The top entertainment/character properties from the top five licensors generated almost $12 billion in retail sales in the U.S./Canada in 2016. Almost half of that came from Disney. The giant was helped in part by the fact that it counted the most properties of any other licensor on the list—a number that has been steadily increasing.



But it is equally true that Disney’s share of total sales, as well as the number of properties on the $100 million list, has been steadily decreasing over time. When we first began tracking this data in 2011, Disney counted over 50% of the top-performing brand’s sales. That figure went down to a “mere” 45% in 2015.

The Power of Acquisitions

Also true is the fact that much of Disney’s growth is not fueled by it’s “core” studio, like the rest of the top four entertainment/character licensors. While the “core” studio has spawned some hit properties (see Frozen), it’s hasn’t been solely responsible for the 13 included on 2016’s $100 million list. Rather, it’s been churning out hits at a rate of one every several years, which is on par with other studios.

Without its acquisitions, Disney would be unrecognizable, and, at worst, nothing more than a historical relic. The fact that the House of Mouse has been so good at identifying, successfully purchasing, and then successfully continuing to develop valuable properties is a skill that can’t be understated.

Here’s a brief timelime of Disney’s acquisitions and sells:

  • 1995—ABC Television Group acquired.
  • 2006—Pixar Animation Studios acquired.
  • 2009—Marvel Entertainment acquired.
  • 2010—Power Rangers franchise sold to Saban Brands for $100 million.
  • 2010—Miramax Films sold to Filmyard Holdings for $660 million.
  • 2012—Lucasfilm acquired from George Lucas, including Star Wars and Indiana Jones, for $4 billion.
  • 2013—Disney Interactive Studios shuts down development studio Junction Point Studios.
  • 2014—Maker Studios acquired for $500 million.
  • 2015—Disney combines its Consumer Products and Interactive Media divisions into one unified segment, Disney Consumer Products & Interactive Media.
  • 2015—Marvel Studios is reorganized under Walt Disney Studios.

Note how long some of these acquisitions took to fully realize their earning potential.

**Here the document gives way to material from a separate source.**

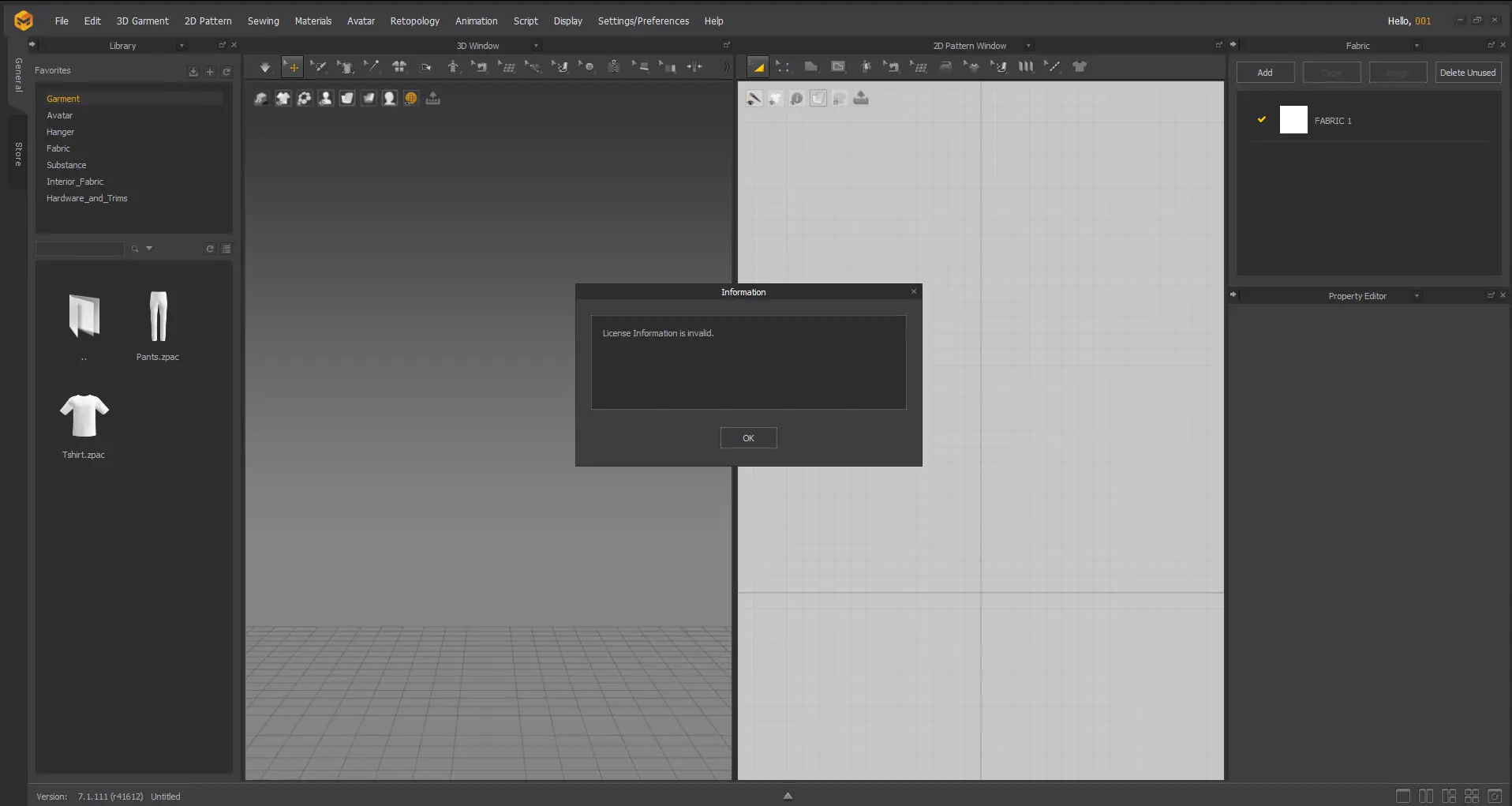Click the white FABRIC 1 color swatch

click(1293, 120)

For example, Marvel Avengers only appeared on the $100 million list in 2012 (at $201 million retail sales in the U.S./Canada)—or three years after Marvel Entertainment was acquired.

But it would be equally nonsensical to attempt to carve out exactly how much of Disney’s growth can be attributed to its acquisitions alone, isolating its “core” business. Disney has succeeded neatly weaving their new studios and properties in with their licensing business model and overall marketing strategy (Wired; See also for an overview on the House of Mouse’s organization structure). As an example of how its acquisitions support each other, see top brands like Star Wars being easily cross-promoted on ABC and ESPN.

Who’s next up to take on Disney’s sheer size?

  • NBCUniversal’s acquisition of DreamWorks seems to be a play at copying the cross-promotions strategy (WSJ reporting on Trolls). Let’s see how it plays out over the next several years.
  • Hasbro is now a fully-fledged film studio thanks to new division Allspark Pictures.